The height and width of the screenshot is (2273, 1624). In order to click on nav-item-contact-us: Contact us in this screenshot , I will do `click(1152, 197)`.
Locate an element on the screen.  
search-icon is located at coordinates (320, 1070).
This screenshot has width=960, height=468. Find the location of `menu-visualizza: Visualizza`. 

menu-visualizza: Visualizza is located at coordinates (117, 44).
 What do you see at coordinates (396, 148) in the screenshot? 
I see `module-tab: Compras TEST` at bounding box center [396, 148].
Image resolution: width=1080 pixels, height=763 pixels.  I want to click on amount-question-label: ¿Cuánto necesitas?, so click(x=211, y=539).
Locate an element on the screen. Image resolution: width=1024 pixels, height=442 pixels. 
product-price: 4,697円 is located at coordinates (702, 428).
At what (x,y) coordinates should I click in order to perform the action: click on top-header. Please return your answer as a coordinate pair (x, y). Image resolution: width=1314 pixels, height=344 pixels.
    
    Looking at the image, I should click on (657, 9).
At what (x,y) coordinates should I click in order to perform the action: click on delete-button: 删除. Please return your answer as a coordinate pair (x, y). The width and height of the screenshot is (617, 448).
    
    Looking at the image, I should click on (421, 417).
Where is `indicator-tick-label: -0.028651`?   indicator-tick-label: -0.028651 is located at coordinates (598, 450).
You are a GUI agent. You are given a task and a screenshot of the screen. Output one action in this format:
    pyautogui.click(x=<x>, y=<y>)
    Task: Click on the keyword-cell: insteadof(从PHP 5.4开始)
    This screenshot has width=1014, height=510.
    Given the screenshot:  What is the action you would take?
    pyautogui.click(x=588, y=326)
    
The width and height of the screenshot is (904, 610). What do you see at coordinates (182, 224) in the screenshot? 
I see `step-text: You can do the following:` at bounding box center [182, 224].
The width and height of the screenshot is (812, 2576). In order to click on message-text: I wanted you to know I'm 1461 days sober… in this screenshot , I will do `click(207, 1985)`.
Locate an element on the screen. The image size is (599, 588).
━━━━━━
Task to complete: Update the material above by changing every "Locate an element on the screen" to "Find an element on the screen", leaving everything else the same.

Solution to the problem:
The height and width of the screenshot is (2273, 1624). In order to click on nav-item-contact-us: Contact us in this screenshot , I will do `click(1152, 197)`.
Find an element on the screen.  
search-icon is located at coordinates (320, 1070).
This screenshot has width=960, height=468. Find the location of `menu-visualizza: Visualizza`. 

menu-visualizza: Visualizza is located at coordinates (117, 44).
 What do you see at coordinates (396, 148) in the screenshot? 
I see `module-tab: Compras TEST` at bounding box center [396, 148].
Image resolution: width=1080 pixels, height=763 pixels.  I want to click on amount-question-label: ¿Cuánto necesitas?, so click(x=211, y=539).
Find an element on the screen. Image resolution: width=1024 pixels, height=442 pixels. 
product-price: 4,697円 is located at coordinates (702, 428).
At what (x,y) coordinates should I click in order to perform the action: click on top-header. Please return your answer as a coordinate pair (x, y). Image resolution: width=1314 pixels, height=344 pixels.
    
    Looking at the image, I should click on (657, 9).
At what (x,y) coordinates should I click in order to perform the action: click on delete-button: 删除. Please return your answer as a coordinate pair (x, y). The width and height of the screenshot is (617, 448).
    
    Looking at the image, I should click on (421, 417).
Where is `indicator-tick-label: -0.028651`?   indicator-tick-label: -0.028651 is located at coordinates (598, 450).
You are a GUI agent. You are given a task and a screenshot of the screen. Output one action in this format:
    pyautogui.click(x=<x>, y=<y>)
    Task: Click on the keyword-cell: insteadof(从PHP 5.4开始)
    This screenshot has width=1014, height=510.
    Given the screenshot:  What is the action you would take?
    pyautogui.click(x=588, y=326)
    
The width and height of the screenshot is (904, 610). What do you see at coordinates (182, 224) in the screenshot? 
I see `step-text: You can do the following:` at bounding box center [182, 224].
The width and height of the screenshot is (812, 2576). In order to click on message-text: I wanted you to know I'm 1461 days sober… in this screenshot , I will do `click(207, 1985)`.
Find an element on the screen. The image size is (599, 588).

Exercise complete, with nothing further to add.